### ACTIVITY:
Every line in the data below has to be repeated exactly; no picture belongs in the result.

[[ DATA FOR THIS EXERCISE open ]]

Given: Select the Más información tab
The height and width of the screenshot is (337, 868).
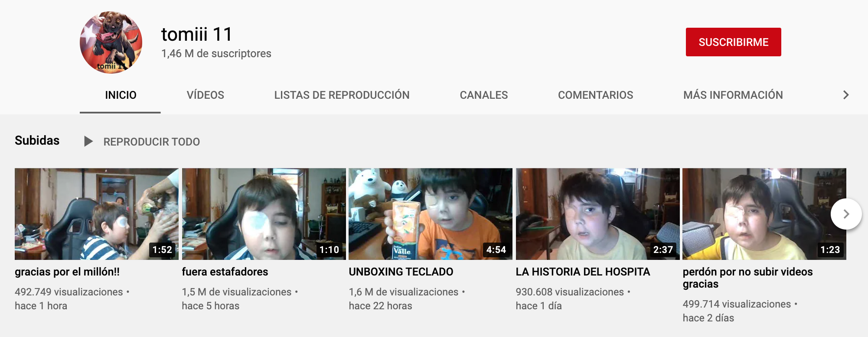Looking at the screenshot, I should pyautogui.click(x=733, y=95).
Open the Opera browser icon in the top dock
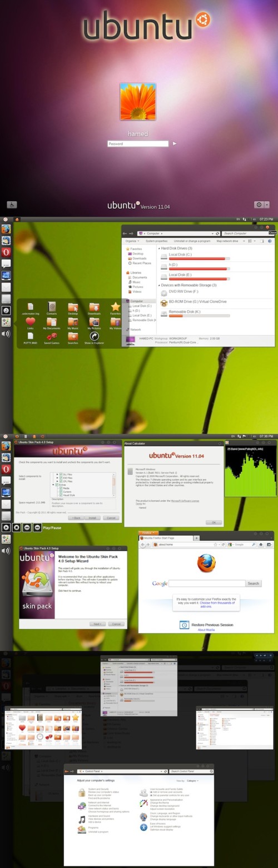278x868 pixels. click(x=7, y=252)
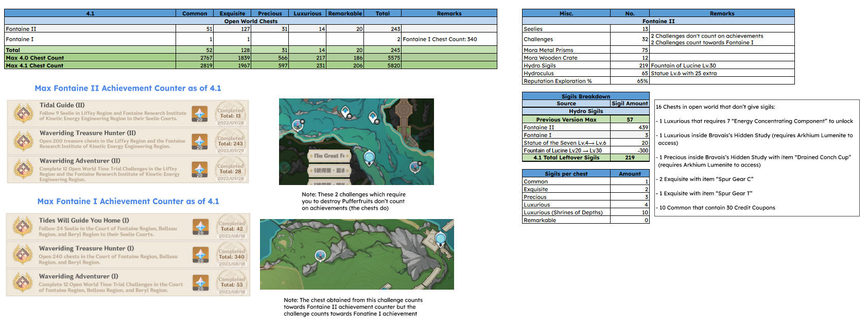Select the Waveriding Treasure Hunter (I) medal icon
868x335 pixels.
tap(23, 254)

[[ DATA FOR THIS EXERCISE closed ]]

### ANSWER:
Given: Select the Más información tab
The height and width of the screenshot is (337, 868).
Looking at the screenshot, I should pyautogui.click(x=733, y=95).
Open the Opera browser icon in the top dock
278x868 pixels. click(x=7, y=252)
Select the Waveriding Treasure Hunter (I) medal icon
868x335 pixels.
tap(23, 254)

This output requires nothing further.